Associated lameness, though secondary, does not generate complicated asymmetry and, therefore, does not need to be designated until the veterinary diagnostic phase of examination. Causes of associated gait deficits generally reside in the same locality as the primary source of lameness. Their presence further alters the horse’s gait and may affect both the degree and nature of abnormal movement within a specific anatomic region. Variations in the amount of local inflammation and/or modifications in motion or weight bearing can precipitate associated problems within the affected limb.
Examples of associated lameness might include the following:
Greater trochanteric bursitis (also known as “whorlbone”) is commonly associated with distal tarsitis (or lower hock pain). The greater trochanteric bursa is a small synovial sac that lubricates the middle gluteal muscle tendon as it courses over the greater trochanter of the femur just outside of the hip joint. Inflammation within the greater trochanteric bursa often occurs as a result of chronic excessive pelvic limb adduction (i.e. pulling the limb underneath the center of the body) during movement (VL 7a). This motion results in increased strain of the middle gluteal muscle and its associated tendon. Excessive limb adduction is, in turn, a gait characteristic classically associated with distal tarsitis. Therefore, greater trochanteric bursitis is a common consequence of chronic hock pain.

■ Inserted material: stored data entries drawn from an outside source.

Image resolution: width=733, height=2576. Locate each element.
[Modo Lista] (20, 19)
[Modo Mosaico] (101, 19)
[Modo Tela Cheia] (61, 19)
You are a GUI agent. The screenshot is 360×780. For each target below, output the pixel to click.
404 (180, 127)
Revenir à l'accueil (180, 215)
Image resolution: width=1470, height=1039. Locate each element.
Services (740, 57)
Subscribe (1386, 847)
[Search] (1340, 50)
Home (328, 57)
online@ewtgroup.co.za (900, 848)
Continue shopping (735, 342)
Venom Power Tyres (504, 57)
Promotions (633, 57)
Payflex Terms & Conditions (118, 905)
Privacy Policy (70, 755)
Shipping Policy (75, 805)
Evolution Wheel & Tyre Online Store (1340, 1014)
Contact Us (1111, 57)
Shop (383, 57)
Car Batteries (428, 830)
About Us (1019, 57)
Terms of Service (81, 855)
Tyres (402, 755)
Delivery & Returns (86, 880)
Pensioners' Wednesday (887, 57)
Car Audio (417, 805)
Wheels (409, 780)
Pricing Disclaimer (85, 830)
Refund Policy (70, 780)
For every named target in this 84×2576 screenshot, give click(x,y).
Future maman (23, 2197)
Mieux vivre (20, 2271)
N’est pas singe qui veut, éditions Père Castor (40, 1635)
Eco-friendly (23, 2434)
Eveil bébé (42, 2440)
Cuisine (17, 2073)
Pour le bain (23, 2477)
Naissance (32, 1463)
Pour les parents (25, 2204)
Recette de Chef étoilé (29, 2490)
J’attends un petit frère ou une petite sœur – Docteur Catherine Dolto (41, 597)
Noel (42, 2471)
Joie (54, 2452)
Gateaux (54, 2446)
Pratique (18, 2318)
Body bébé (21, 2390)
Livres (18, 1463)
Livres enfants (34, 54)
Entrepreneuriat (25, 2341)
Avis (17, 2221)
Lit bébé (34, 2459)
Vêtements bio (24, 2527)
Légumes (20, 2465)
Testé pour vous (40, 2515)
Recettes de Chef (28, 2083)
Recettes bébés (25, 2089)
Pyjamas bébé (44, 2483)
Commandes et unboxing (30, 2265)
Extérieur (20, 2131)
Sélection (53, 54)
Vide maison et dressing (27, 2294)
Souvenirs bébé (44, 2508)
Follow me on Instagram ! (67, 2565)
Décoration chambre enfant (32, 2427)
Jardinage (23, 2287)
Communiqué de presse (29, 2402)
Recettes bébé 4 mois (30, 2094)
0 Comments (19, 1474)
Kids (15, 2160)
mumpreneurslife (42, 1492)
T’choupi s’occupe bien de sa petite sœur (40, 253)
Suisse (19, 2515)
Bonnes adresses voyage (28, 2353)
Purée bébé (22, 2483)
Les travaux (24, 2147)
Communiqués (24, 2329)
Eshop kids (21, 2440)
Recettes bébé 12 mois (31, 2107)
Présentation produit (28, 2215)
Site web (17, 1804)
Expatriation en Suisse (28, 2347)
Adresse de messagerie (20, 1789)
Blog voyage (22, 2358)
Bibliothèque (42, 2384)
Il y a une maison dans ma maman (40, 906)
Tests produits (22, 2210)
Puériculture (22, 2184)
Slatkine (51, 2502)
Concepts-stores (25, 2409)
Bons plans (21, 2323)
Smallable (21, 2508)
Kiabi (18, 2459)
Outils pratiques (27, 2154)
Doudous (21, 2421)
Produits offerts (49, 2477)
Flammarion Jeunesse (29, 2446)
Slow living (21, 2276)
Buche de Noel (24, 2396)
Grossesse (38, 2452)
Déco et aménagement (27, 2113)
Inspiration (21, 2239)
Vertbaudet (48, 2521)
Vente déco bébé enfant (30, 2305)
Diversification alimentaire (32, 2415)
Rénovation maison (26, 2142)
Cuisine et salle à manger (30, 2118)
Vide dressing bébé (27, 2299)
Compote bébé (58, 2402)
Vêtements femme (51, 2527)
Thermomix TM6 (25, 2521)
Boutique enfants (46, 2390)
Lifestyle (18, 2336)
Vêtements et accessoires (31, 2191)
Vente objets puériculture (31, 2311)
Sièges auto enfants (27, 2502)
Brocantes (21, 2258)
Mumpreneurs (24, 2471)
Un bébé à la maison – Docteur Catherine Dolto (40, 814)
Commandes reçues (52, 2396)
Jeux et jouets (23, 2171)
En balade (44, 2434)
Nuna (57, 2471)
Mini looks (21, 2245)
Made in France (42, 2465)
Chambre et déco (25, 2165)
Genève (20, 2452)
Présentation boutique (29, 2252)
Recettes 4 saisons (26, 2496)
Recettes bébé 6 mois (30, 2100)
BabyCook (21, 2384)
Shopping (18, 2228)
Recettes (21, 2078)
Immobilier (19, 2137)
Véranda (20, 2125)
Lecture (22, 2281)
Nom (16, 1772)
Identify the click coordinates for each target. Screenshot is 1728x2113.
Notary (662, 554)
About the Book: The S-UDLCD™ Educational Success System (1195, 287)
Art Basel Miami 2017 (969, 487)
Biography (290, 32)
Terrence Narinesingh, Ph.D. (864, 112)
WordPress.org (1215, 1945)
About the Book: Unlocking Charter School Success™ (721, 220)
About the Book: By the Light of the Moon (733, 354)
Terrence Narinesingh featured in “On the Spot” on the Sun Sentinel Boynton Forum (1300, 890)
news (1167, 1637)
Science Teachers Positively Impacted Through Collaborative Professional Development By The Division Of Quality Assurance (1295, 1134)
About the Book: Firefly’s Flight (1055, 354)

VL 7a Scan/Click to view video. www.getsound.com/tutorials/7a
Lameness within the carpus (or “knee”) will often induce inflammation of the brachiocephalics muscle, which forms an attachment between the horse’s neck and upper limb (humerus). In an attempt to avoid or reduce carpal flexion, some animals will overuse the brachiocephalicus muscle in order to achieve ample forelimb protraction during movement (VL 7b). This action, in turn, can result in associated inflammation (termed myositis) and pain.
VL 7b Scan/Click to view video. www.getsound.com/tutorials/7b
In some cases of chronic (long-term) navicular inflammation, horses will develop associated inflammation of the coffin joint, a portion of which resides just in front of (or dorsal to) the navicular bone (fig. 7.2). In this instance, many professionals implicate the close proximity of the two structures as the reason for the associated lameness: inflammation in the navicular region may “diffuse” into the nearby coffin joint.
7.2 Relative Locations of the Navicular Bone and Coffin Joint
Inflammation originating in the navicular region can indirectly “diffuse” into the coffin joint (highlighted in pink) and vice versa.
Sources of associated and compensatory lameness are genuine in that they precipitate their own gait deficits. Both may persist even after the primary source(s) of lameness are successfully treated.
Referred lameness, on the other hand, is not authentic; it is merely a visible extension of a problem existing somewhere else in the horse. This form of secondary lameness can be expressed in a variety of ways, depending on the location and nature of the primary issue. Areas of the body displaying referred asymmetry do not require direct diagnostic or therapeutic attention since corresponding gait deficits will disappear upon resolution of the primary inciter. Expected manifestations of referred lameness are discussed in chapter 10 (p. 46).
The adept observer not only acknowledges the presence of both primary and secondary components of lameness, but accurately distinguishes between the two. Always considering the potential for physiologic relationships between two or more coexisting gait deficits better prepares us for this task.